Using Formal Verification to Evaluate Single Event Upsets in a RISC-V Core

TL;DR

This paper employs formal verification through model checking to comprehensively evaluate the impact of soft errors on a RISC-V Ibex Core, revealing vulnerabilities and fault effects that are difficult to assess with traditional simulation methods.

Contribution

It introduces a formal verification approach for exhaustive fault analysis in a RISC-V core, providing detailed insights into fault effects and vulnerabilities.

Findings

Misaligned instructions amplify fault effects

Certain bits are more vulnerable to SEUs

Most bits in the core are susceptible to Silent Data Corruption

Abstract

Reliability has been a major concern in embedded systems. Higher transistor density and lower voltage supply increase the vulnerability of embedded systems to soft errors. A Single Event Upset (SEU), which is also called a soft error, can reverse a bit in a sequential element, resulting in a system failure.
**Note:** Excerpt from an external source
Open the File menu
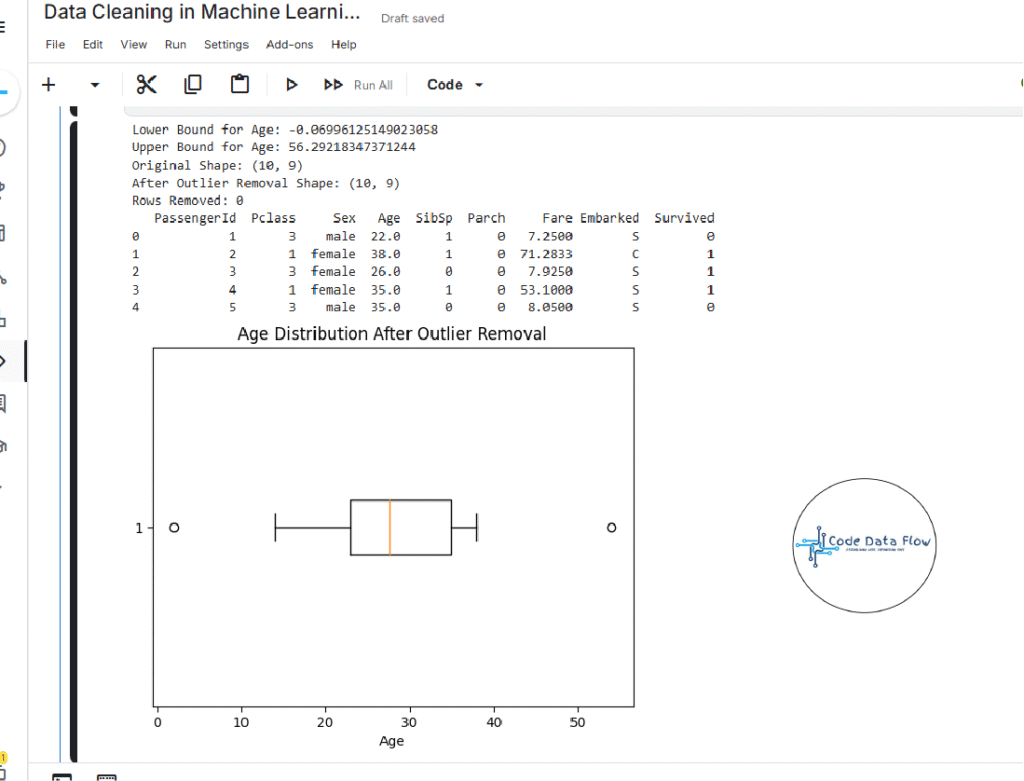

Simulation-based fault injection has been widely used to evaluate reliability, as suggested by ISO26262. However, it is practically impossible to test all faults for a complex design. Random fault injection is a compromise that reduces accuracy and fault coverage. Formal verification is an alternative approach. In this paper, we use formal verification, in the form of model checking, to evaluate the hardware reliability of a RISC-V Ibex Core in the presence of soft errors. Backward tracing is performed to identify and categorize faults according to their effects (no effect, Silent Data Corruption, crashes, and hangs). By using formal verification, the entire state space and fault list can be exhaustively explored. It is found that misaligned instructions can amplify fault effects. It is also found that some bits are more vulnerable to SEUs than others. In general, most of the bits in the Ibex Core are vulnerable to Silent Data Corruption, and the second pipeline stage is more vulnerable to Silent Data Corruption than the first.